- _What you are asked to do_
Could you set down exactly the lines of the data below, starting at the one that holds "Screenshot is 2560x1440." and ending at the one that holds "Littleton Ringing Station (405, 1077)", both included, and only those?
──────── Available records
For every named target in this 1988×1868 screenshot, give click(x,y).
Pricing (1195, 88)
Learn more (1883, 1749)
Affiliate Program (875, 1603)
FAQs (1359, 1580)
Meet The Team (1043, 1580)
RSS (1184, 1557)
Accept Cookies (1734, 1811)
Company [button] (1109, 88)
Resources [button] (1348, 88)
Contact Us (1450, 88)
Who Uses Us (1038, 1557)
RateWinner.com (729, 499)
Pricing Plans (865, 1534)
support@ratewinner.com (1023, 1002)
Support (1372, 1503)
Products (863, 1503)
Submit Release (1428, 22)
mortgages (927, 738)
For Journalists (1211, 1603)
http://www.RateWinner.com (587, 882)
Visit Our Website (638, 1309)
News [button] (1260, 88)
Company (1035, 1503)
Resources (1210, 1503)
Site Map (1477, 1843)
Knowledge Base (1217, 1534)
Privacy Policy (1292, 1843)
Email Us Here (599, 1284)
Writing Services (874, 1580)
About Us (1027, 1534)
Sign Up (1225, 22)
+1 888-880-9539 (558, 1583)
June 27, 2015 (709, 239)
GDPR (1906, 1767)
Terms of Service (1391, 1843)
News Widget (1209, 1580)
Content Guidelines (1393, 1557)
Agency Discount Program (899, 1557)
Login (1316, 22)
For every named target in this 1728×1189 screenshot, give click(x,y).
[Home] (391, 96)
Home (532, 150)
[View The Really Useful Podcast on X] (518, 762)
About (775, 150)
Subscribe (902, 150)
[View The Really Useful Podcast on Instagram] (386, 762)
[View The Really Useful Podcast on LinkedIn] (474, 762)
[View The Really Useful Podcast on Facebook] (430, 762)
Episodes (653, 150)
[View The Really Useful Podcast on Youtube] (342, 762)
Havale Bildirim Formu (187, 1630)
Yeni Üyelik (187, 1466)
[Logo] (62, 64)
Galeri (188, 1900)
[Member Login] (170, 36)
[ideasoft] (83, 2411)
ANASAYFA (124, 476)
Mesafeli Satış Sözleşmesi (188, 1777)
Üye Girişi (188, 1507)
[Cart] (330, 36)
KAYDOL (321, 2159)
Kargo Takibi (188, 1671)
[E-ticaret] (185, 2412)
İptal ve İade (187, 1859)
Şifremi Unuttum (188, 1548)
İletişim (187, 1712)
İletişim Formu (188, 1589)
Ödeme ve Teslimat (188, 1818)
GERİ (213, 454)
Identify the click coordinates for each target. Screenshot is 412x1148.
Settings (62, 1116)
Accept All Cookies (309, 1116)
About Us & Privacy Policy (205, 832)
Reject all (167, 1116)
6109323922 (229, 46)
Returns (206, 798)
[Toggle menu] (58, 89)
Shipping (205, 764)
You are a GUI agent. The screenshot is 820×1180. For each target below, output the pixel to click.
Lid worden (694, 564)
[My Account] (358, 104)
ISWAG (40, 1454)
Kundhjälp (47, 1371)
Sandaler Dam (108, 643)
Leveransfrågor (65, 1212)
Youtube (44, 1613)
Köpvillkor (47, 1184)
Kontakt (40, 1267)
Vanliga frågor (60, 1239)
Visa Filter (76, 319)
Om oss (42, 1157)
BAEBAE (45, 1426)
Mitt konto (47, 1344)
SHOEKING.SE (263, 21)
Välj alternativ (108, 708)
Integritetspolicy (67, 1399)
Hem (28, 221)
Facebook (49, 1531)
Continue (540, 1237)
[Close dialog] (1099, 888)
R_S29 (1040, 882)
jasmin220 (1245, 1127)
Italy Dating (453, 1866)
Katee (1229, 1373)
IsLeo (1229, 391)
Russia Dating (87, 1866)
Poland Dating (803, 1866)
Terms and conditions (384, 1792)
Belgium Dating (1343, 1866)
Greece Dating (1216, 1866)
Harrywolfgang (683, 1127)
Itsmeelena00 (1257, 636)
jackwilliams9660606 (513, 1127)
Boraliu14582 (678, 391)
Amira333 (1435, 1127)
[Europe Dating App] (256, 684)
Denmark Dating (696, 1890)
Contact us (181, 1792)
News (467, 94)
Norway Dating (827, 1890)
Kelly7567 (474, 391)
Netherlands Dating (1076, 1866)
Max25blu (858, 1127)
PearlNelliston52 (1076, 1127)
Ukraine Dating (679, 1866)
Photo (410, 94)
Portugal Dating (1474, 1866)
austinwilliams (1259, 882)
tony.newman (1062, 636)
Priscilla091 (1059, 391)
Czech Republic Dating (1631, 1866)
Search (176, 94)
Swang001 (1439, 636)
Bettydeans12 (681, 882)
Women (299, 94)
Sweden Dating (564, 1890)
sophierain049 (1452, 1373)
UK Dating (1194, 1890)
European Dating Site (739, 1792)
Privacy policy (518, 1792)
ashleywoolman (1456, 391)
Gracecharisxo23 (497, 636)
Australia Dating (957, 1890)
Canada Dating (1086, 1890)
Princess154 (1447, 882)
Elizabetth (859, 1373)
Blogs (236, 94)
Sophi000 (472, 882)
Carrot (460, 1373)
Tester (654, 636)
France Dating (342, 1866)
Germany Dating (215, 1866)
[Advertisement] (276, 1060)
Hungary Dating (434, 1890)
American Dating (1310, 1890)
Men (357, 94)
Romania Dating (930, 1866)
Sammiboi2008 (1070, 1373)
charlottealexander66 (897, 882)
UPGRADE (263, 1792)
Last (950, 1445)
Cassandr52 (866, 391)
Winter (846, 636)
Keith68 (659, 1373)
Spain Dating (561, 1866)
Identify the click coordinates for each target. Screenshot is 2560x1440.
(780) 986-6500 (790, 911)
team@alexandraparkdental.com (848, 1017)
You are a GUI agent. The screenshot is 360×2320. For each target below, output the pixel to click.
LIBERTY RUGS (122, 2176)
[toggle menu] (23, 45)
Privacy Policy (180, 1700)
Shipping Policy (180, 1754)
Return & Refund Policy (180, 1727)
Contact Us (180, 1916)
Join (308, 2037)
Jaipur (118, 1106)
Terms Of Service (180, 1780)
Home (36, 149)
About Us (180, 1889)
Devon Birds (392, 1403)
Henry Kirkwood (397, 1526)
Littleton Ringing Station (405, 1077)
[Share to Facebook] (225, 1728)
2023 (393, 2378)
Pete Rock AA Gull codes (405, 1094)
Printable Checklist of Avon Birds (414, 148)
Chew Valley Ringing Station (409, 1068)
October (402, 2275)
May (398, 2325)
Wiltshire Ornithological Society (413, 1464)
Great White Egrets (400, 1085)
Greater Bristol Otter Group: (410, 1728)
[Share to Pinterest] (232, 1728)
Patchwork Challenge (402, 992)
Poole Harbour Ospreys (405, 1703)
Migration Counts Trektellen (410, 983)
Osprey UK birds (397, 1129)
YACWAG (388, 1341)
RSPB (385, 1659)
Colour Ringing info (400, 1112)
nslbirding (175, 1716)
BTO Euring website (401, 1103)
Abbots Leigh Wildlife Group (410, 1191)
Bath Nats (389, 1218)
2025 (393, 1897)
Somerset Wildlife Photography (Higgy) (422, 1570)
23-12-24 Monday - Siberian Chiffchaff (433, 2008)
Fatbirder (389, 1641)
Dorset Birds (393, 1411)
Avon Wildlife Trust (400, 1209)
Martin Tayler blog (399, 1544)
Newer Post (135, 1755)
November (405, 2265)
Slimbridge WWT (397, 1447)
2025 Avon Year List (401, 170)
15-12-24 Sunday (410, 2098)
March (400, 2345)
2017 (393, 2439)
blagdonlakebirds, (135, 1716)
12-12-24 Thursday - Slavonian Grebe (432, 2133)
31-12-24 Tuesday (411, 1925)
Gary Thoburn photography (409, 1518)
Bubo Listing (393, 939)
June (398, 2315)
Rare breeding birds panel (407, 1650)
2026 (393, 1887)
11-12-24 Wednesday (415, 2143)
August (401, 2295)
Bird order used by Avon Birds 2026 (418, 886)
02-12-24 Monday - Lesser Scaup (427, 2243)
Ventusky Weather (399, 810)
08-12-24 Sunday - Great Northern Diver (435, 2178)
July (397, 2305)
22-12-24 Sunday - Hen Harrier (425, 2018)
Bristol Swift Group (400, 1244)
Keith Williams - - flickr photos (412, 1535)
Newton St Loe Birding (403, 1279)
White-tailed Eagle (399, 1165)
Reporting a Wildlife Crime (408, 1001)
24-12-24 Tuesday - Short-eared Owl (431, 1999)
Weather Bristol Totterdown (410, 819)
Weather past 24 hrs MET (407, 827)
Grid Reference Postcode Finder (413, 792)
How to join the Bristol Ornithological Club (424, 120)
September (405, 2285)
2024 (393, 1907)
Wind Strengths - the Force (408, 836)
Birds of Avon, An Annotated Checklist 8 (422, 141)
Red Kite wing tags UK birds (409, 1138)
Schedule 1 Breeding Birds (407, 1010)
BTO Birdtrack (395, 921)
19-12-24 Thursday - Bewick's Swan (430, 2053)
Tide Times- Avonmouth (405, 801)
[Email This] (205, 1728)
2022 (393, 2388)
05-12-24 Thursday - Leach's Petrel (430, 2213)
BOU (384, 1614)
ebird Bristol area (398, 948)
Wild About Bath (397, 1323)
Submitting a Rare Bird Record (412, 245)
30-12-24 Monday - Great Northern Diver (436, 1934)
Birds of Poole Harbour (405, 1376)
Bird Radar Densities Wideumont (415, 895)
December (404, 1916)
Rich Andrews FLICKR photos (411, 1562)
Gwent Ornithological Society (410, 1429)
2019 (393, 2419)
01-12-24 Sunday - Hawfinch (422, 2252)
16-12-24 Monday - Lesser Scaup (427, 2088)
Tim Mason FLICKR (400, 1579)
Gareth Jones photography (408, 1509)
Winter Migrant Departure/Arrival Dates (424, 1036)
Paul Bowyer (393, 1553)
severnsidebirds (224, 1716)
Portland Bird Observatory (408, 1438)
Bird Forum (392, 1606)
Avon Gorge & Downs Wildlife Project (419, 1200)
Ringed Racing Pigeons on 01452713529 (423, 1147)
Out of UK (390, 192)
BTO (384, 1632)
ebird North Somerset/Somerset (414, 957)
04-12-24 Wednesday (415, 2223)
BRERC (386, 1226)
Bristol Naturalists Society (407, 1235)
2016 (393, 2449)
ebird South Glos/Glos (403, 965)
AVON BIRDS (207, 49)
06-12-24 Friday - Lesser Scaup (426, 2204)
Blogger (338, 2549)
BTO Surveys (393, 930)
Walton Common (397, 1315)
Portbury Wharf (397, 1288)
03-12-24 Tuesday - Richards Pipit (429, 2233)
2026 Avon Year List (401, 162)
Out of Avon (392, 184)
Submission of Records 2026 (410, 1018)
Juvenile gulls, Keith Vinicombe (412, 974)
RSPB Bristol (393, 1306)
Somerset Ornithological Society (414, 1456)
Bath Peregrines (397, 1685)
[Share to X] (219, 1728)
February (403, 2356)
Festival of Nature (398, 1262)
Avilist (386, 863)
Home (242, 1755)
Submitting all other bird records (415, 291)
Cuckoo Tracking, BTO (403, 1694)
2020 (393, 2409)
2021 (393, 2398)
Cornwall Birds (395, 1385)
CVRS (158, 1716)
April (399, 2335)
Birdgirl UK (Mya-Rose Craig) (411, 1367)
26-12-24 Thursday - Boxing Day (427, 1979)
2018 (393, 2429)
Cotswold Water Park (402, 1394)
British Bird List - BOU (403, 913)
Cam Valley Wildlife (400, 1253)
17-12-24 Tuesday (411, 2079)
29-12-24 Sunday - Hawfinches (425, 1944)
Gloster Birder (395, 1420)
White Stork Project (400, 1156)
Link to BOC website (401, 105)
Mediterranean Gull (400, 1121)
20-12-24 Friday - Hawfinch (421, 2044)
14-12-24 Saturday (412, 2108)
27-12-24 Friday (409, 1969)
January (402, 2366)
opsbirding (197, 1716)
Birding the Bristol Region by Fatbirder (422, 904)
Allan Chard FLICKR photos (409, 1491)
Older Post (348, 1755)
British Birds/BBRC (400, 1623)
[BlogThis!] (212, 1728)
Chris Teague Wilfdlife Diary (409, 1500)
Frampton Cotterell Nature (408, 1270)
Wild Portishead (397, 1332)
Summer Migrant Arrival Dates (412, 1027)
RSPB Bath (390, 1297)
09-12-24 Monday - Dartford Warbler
────────────────
- _Task response_
Identify the click coordinates for each target. Screenshot is 2560x1440.
(780) 986-6500 (790, 911)
team@alexandraparkdental.com (848, 1017)
You are a GUI agent. The screenshot is 360×2320. For each target below, output the pixel to click.
LIBERTY RUGS (122, 2176)
[toggle menu] (23, 45)
Privacy Policy (180, 1700)
Shipping Policy (180, 1754)
Return & Refund Policy (180, 1727)
Contact Us (180, 1916)
Join (308, 2037)
Jaipur (118, 1106)
Terms Of Service (180, 1780)
Home (36, 149)
About Us (180, 1889)
Devon Birds (392, 1403)
Henry Kirkwood (397, 1526)
Littleton Ringing Station (405, 1077)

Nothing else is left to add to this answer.